Thus each experimental session consisted of 180 trials of 15 s
each (Fig. 1B). Stimulus presentation and behavioral data acquisition were controlled by a Macintosh computer with PsyScope software (Macwhinney et al. 1997).
Unknown to the participants, the outcome of each trial was predetermined to be a reward, punishment, or neutral event. Card values were selected only after the participant indicated their guess on each trial. Both reward and punishment events occurred on 40% of the trials, while the neutral events consisted of 20% of the total trials in the paradigm.

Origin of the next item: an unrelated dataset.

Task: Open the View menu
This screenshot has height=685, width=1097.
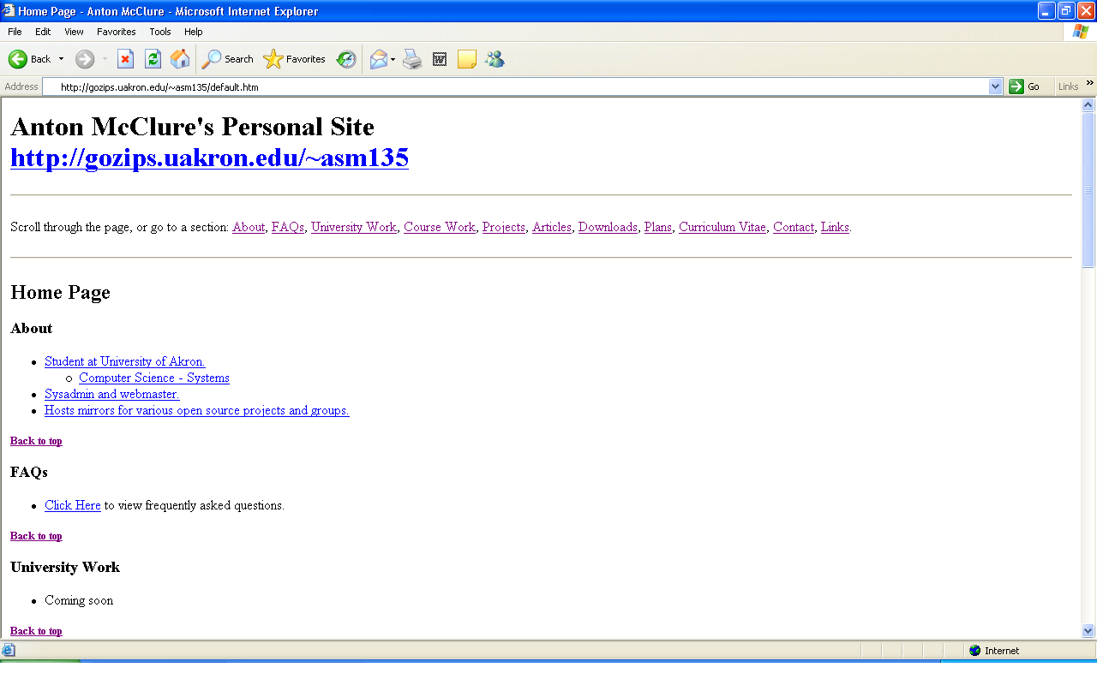Action: [74, 32]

Data acquisition and analysis
A conventional 1.5-T GE Signa whole-body scanner and standard
radio frequency coil were used to obtain 20 contiguous slices (3.75 × 3.75 × 3.8 mm voxels) parallel to the AC-PC line.

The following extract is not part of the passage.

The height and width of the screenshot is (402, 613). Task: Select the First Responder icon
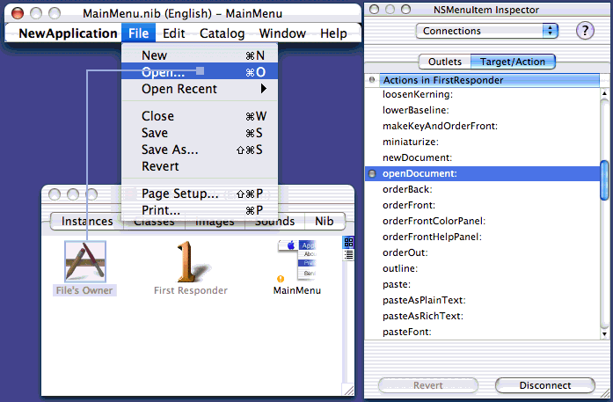click(190, 263)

Structural images were acquired in the same locations as the functional
images, using a standard T1-weighted pulse sequence. Functional images were acquired using a 2-interleave spiral pulse sequence [TR = 1,500 ms, TE = 34 ms, FOV = 24 cm, flip angle = 70°
(Noll et al. 1995)]. This T2*-weighted pulse sequence
allowed 20 slices to be acquired every 3 s. Images were
reconstructed and corrected for motion with Automated Image
Registration (Woods et al. 1992), adjusted for
scanner drift between runs with an additive baseline correction applied
to each voxel-wise time course independently, and detrended with a
simple linear regression to adjust for drift within runs. Structural
images of each participant were co-registered to a common reference
brain (Woods et al. 1993). Functional images were then
globally mean-normalized to minimize differences in image intensity
within a session and between participants, and smoothed using a
three-dimensional gaussian filter (4-mm FWHM) to account for
between-subject anatomic differences.
A repeated-measures two-way ANOVA was performed on the entire set of
co-registered data, with subjects as a random factor, and condition
(reward, punishment, and neutral) and time (4 sequential 3-s scans in a
trial of 15 s, referred to as T2-T5) as within-subjects factors.

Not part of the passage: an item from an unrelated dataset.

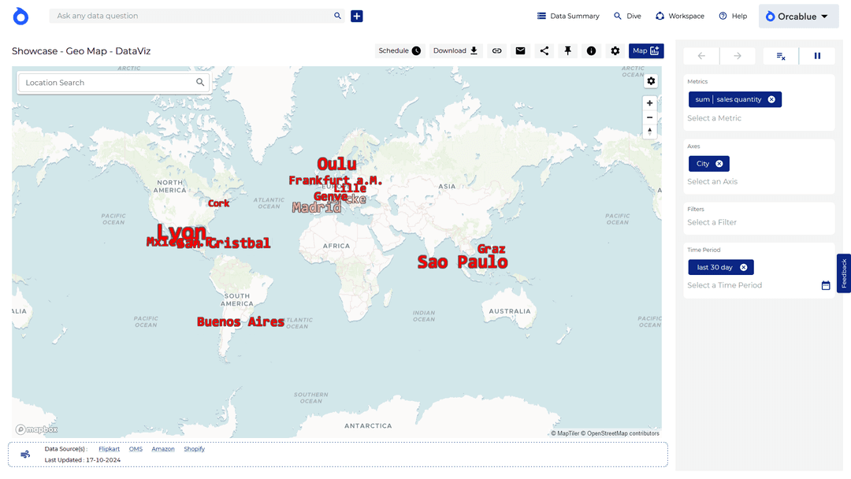
Task: Pause auto-refresh with the pause button
Action: click(x=817, y=56)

The first scan (T1 period) represented the choice-making period and was
not included in the analysis, since there should be no differences
between conditions during that period. Voxels identified during the
postoutcome period exhibited a main effect of time [F(3,
24) = 10.96, P < 0.0001], main effect of
condition [F(2, 16) = 17.29, P < 0.0001], and-or an interaction of condition by time [F(6,
48) = 5.98, P < 0.0001]. Regions comprised of
three or more contiguous voxels were selected, as a precaution against type-1 errors (Forman et al. 1995). Therefore inferences
were made on regions defined by strength of effect (P < 0.0001) and size (3 or more voxels). Regions of interest were
transformed to standard Talairach stereotaxic space (Talairach
and Tournoux 1988) using AFNI software (Cox
1996). Further evaluation of the effects of condition and time
were done by analysis of event-related time-series data for each region
of interest, which depict fMRI mean intensity value for each condition
for time periods T1-T5.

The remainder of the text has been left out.